Using the price-to-sales ratio alone to determine if you should sell your stock isn't sensible, however it can be a practical guide to the company's future prospects.

We've seen that Ebiquity maintains an adequate P/S seeing as its revenue growth figures match the rest of the industry. Right now shareholders are comfortable with the P/S as they are quite confident future revenue won't throw up any surprises. Unless these conditions change, they will continue to support the share price at these levels.

Plus, you should also learn about these 2 warning signs we've spotted with Ebiquity.

If companies with solid past earnings growth is up your alley, you may wish to see this free collection of other companies with strong earnings growth and low P/E ratios.

Have feedback on this article? Concerned about the content? Get in touch with us directly. Alternatively, email editorial-team (at) simplywallst.com.

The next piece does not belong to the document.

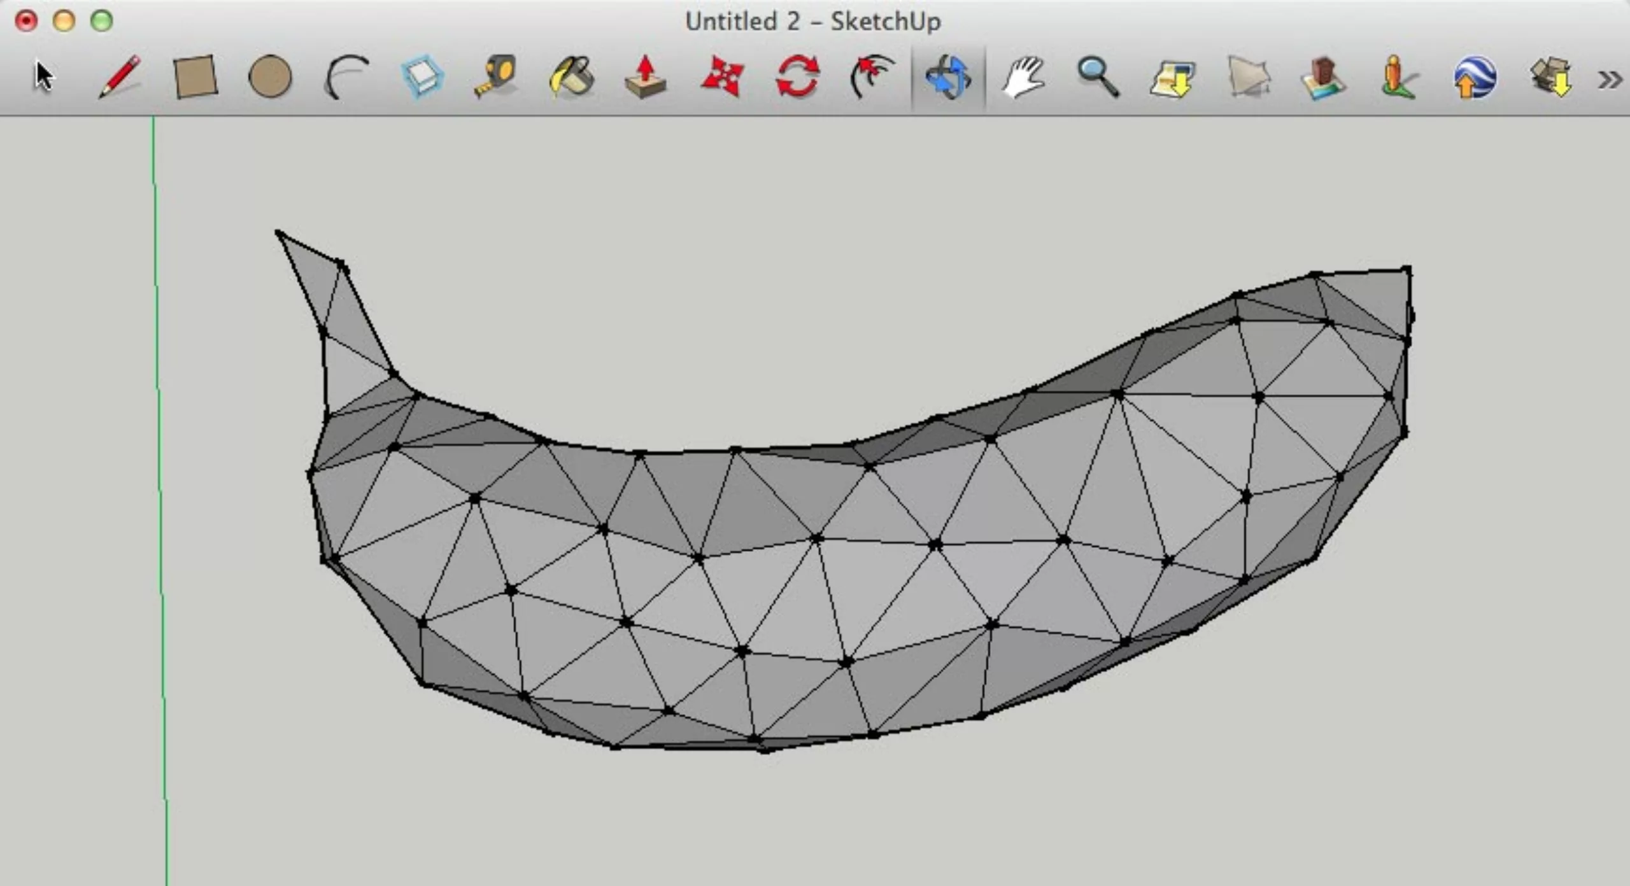Select the Arc tool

This article by Simply Wall St is general in nature. We provide commentary based on historical data and analyst forecasts only using an unbiased methodology and our articles are not intended to be financial advice. It does not constitute a recommendation to buy or sell any stock, and does not take account of your objectives, or your financial situation. We aim to bring you long-term focused analysis driven by fundamental data. Note that our analysis may not factor in the latest price-sensitive company announcements or qualitative material. Simply Wall St has no position in any stocks mentioned.